▶ YOUR OBJECTIVE
Write out every record in full, keeping each character exactly as it is.

▶ ENTRIES SHOWN
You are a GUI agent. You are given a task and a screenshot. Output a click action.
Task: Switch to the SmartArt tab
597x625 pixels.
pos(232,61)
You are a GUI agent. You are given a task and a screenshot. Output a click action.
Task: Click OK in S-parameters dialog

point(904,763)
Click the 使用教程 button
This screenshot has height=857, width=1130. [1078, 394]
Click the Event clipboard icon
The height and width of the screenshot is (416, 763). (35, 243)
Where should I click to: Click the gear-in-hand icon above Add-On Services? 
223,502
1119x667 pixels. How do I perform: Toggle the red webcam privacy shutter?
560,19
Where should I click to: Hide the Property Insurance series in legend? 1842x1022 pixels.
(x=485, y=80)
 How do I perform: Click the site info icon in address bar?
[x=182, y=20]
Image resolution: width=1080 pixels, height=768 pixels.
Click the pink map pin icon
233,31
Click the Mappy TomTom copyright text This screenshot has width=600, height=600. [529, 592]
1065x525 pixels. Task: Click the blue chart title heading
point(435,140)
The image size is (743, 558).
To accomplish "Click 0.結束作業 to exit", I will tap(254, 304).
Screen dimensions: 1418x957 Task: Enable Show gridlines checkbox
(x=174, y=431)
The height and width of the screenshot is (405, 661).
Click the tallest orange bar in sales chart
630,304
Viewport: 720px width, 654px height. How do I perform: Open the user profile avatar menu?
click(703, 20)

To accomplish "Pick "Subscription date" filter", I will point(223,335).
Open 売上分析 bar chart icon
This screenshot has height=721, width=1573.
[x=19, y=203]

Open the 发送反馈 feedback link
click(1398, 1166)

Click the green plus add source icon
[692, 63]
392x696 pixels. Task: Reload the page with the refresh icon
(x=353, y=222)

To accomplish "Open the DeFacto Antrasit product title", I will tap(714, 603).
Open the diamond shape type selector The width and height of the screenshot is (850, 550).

▶ OUTPUT FOR THIS TASK
You are a GUI agent. You are given a task and a screenshot. Output a click action.
Task: Switch to the SmartArt tab
597x625 pixels.
pos(232,61)
You are a GUI agent. You are given a task and a screenshot. Output a click action.
Task: Click OK in S-parameters dialog

point(904,763)
Click the 使用教程 button
This screenshot has height=857, width=1130. [1078, 394]
Click the Event clipboard icon
The height and width of the screenshot is (416, 763). (35, 243)
Where should I click to: Click the gear-in-hand icon above Add-On Services? 
223,502
1119x667 pixels. How do I perform: Toggle the red webcam privacy shutter?
560,19
Where should I click to: Hide the Property Insurance series in legend? 1842x1022 pixels.
(x=485, y=80)
 How do I perform: Click the site info icon in address bar?
[x=182, y=20]
Image resolution: width=1080 pixels, height=768 pixels.
Click the pink map pin icon
233,31
Click the Mappy TomTom copyright text This screenshot has width=600, height=600. [529, 592]
1065x525 pixels. Task: Click the blue chart title heading
point(435,140)
The image size is (743, 558).
To accomplish "Click 0.結束作業 to exit", I will tap(254, 304).
Screen dimensions: 1418x957 Task: Enable Show gridlines checkbox
(x=174, y=431)
The height and width of the screenshot is (405, 661).
Click the tallest orange bar in sales chart
630,304
Viewport: 720px width, 654px height. How do I perform: Open the user profile avatar menu?
click(703, 20)

To accomplish "Pick "Subscription date" filter", I will point(223,335).
Open 売上分析 bar chart icon
This screenshot has height=721, width=1573.
[x=19, y=203]

Open the 发送反馈 feedback link
click(1398, 1166)

Click the green plus add source icon
[692, 63]
392x696 pixels. Task: Reload the page with the refresh icon
(x=353, y=222)

To accomplish "Open the DeFacto Antrasit product title", I will tap(714, 603).
Open the diamond shape type selector The width and height of the screenshot is (850, 550).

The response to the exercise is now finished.